- [WHAT IS BEING ASKED]: Among the records, find the lines that hold the string "pencil" and return them.

DATASET RECORDS START

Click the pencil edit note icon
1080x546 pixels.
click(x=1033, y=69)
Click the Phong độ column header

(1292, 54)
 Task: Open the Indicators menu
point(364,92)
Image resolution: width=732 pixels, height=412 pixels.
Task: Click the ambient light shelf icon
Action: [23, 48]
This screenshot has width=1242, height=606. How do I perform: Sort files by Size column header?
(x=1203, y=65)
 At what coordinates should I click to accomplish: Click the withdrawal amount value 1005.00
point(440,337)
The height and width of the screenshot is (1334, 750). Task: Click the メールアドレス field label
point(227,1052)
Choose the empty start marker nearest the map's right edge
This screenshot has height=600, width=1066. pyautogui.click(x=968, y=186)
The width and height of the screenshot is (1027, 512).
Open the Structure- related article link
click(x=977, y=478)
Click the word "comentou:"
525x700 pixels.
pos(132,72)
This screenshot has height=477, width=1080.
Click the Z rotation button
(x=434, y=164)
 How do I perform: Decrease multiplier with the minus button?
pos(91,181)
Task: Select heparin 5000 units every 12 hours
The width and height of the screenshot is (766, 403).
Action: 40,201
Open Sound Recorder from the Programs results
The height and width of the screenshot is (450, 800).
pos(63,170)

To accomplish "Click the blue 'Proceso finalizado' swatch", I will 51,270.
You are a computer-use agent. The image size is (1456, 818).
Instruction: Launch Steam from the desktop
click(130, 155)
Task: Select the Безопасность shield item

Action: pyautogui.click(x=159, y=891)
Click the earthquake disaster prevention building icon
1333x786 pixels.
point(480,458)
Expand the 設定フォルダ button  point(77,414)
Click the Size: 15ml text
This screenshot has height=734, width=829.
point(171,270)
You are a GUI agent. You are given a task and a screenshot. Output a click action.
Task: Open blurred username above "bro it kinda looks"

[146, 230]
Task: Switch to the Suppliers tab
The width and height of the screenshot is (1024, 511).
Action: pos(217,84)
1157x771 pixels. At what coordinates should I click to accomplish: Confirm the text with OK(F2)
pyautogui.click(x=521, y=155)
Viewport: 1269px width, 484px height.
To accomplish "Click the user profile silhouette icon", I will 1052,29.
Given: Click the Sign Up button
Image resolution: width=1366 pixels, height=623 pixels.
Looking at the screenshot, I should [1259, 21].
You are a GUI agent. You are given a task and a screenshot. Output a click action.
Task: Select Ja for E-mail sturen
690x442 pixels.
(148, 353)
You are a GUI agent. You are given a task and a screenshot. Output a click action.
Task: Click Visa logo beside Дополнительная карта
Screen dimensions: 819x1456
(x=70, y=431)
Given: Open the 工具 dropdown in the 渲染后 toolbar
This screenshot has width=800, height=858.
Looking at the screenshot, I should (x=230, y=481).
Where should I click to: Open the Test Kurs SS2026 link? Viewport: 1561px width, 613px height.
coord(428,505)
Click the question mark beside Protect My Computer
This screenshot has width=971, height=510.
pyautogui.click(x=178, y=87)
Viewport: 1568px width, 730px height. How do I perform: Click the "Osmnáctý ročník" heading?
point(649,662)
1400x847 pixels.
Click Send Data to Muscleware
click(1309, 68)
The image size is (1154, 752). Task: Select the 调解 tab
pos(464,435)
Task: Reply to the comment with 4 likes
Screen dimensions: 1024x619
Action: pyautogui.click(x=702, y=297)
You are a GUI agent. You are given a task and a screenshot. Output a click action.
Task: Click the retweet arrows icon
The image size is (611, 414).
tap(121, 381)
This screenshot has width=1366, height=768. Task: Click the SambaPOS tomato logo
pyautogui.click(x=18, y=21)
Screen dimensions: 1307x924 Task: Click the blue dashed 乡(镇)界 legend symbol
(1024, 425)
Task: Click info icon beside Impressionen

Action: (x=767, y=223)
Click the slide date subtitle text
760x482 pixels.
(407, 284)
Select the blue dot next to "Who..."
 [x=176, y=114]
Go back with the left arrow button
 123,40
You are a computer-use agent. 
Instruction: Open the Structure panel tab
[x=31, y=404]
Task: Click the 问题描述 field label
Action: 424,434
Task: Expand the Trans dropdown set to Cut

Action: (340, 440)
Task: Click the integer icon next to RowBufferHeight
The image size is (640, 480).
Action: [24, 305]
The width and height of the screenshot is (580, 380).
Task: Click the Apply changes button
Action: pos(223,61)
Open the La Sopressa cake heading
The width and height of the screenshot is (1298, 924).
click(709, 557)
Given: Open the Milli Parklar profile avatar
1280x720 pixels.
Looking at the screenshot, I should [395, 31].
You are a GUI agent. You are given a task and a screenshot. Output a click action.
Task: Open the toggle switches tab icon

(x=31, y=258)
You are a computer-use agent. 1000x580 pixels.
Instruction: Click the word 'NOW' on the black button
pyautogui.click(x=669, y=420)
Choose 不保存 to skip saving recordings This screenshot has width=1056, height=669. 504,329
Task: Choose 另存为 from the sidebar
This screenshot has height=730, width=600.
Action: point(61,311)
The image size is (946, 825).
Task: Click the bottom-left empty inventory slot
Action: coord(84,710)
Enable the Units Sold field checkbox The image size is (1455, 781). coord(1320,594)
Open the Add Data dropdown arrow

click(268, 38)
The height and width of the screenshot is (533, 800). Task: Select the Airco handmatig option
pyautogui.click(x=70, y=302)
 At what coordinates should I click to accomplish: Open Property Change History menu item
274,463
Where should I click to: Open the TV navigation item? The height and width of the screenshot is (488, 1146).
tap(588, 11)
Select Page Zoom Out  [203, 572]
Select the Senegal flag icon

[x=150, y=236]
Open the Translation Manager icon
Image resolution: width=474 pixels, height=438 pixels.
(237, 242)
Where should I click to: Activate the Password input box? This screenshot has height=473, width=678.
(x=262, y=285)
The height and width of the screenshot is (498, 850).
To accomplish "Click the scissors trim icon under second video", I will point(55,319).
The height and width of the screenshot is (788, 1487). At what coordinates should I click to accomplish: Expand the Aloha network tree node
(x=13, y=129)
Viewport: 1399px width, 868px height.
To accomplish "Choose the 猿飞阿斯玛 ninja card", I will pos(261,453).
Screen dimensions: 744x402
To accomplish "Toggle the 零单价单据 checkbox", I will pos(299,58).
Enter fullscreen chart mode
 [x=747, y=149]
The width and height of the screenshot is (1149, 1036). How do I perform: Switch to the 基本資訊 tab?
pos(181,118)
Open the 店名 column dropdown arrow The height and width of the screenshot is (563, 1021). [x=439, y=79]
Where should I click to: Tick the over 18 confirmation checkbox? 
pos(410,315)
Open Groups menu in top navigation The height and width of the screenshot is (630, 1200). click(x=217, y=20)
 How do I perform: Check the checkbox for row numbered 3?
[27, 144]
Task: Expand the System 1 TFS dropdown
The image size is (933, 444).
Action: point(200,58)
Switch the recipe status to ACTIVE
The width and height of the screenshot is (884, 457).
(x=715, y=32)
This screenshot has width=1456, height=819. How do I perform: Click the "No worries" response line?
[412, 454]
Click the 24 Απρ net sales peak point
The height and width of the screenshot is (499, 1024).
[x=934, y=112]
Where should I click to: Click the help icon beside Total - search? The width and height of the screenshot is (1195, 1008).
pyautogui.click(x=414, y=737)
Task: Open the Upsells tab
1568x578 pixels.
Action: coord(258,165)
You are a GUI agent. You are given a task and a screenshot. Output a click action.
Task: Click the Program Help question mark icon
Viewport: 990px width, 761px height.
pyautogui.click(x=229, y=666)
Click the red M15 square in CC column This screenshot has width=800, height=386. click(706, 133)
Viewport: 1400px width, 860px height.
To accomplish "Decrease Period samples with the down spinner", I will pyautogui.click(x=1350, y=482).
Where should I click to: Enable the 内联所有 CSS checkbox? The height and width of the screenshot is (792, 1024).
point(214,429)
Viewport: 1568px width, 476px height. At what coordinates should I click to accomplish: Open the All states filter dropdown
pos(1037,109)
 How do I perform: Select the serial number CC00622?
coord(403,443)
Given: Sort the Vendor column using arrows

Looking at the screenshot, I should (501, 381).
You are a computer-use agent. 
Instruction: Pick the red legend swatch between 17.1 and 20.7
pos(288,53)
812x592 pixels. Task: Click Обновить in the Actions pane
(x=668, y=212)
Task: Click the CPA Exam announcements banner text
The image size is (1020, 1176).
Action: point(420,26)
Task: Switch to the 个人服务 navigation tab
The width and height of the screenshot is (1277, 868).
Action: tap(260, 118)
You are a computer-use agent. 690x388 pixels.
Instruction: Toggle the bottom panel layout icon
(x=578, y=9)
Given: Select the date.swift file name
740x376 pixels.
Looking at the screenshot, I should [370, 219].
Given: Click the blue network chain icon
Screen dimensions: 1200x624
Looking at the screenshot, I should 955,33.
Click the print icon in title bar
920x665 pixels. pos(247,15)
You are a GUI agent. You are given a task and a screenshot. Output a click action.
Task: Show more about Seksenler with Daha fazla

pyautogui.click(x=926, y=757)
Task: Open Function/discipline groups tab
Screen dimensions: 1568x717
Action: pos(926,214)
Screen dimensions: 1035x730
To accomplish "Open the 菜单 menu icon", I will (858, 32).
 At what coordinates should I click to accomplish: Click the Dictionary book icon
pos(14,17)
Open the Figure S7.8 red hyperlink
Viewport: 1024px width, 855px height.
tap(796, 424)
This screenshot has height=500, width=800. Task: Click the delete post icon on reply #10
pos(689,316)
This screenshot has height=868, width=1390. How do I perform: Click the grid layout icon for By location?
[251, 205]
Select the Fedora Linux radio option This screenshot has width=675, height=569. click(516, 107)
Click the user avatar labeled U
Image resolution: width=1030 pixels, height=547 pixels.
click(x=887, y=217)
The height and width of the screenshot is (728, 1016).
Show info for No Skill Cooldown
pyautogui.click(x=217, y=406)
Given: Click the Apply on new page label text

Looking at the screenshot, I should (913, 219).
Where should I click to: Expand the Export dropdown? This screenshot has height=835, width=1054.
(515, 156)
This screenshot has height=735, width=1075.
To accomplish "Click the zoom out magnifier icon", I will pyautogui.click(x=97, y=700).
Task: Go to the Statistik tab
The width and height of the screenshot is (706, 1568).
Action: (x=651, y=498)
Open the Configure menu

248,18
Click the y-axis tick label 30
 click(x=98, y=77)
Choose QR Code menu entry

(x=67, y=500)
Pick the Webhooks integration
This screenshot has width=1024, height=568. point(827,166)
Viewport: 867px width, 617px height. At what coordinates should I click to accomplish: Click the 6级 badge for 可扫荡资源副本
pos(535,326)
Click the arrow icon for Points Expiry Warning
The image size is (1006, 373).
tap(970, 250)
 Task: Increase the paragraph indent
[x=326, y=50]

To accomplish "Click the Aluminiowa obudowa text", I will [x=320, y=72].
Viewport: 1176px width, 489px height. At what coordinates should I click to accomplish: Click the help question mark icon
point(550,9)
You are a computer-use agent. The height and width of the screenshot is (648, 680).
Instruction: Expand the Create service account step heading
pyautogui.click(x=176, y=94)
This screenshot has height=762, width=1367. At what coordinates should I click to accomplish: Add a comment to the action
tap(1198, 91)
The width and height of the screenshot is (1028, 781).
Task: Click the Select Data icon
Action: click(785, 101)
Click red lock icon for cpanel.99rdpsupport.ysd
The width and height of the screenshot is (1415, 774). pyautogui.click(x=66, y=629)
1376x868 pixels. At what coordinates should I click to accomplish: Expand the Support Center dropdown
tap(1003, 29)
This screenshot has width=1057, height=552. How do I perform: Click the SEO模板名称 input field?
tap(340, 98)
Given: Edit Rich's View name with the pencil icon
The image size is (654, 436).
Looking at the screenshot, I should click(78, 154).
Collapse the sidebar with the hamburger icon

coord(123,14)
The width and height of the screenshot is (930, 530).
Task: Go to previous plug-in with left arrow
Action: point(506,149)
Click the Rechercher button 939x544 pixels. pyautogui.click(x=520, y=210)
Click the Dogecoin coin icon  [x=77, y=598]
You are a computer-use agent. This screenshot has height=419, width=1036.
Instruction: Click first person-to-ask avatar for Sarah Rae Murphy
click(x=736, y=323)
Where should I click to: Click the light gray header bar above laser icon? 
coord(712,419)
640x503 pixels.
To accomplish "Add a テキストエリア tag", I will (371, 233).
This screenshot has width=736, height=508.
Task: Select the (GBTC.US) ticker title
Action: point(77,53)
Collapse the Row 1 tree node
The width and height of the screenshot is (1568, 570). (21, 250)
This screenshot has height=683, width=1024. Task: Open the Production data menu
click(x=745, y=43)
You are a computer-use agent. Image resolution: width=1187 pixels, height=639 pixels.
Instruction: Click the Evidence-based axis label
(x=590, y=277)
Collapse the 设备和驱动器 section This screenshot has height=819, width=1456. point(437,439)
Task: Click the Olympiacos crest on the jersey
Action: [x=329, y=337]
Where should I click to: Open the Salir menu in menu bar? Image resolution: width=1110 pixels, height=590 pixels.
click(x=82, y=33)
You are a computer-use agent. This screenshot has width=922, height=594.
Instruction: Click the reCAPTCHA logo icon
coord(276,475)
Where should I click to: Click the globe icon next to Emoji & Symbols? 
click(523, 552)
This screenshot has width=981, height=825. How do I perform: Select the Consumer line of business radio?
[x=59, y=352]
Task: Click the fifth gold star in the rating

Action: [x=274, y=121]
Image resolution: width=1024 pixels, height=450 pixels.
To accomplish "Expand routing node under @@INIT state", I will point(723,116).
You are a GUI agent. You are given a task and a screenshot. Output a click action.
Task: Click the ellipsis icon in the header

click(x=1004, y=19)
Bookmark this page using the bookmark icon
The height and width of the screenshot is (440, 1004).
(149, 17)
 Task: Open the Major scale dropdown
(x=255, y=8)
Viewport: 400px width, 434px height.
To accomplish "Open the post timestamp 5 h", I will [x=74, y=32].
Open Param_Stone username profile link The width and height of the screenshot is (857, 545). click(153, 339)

DATASET RECORDS END

- [TASK OUTPUT]:
Click the pencil edit note icon
Given: Edit Rich's View name with the pencil icon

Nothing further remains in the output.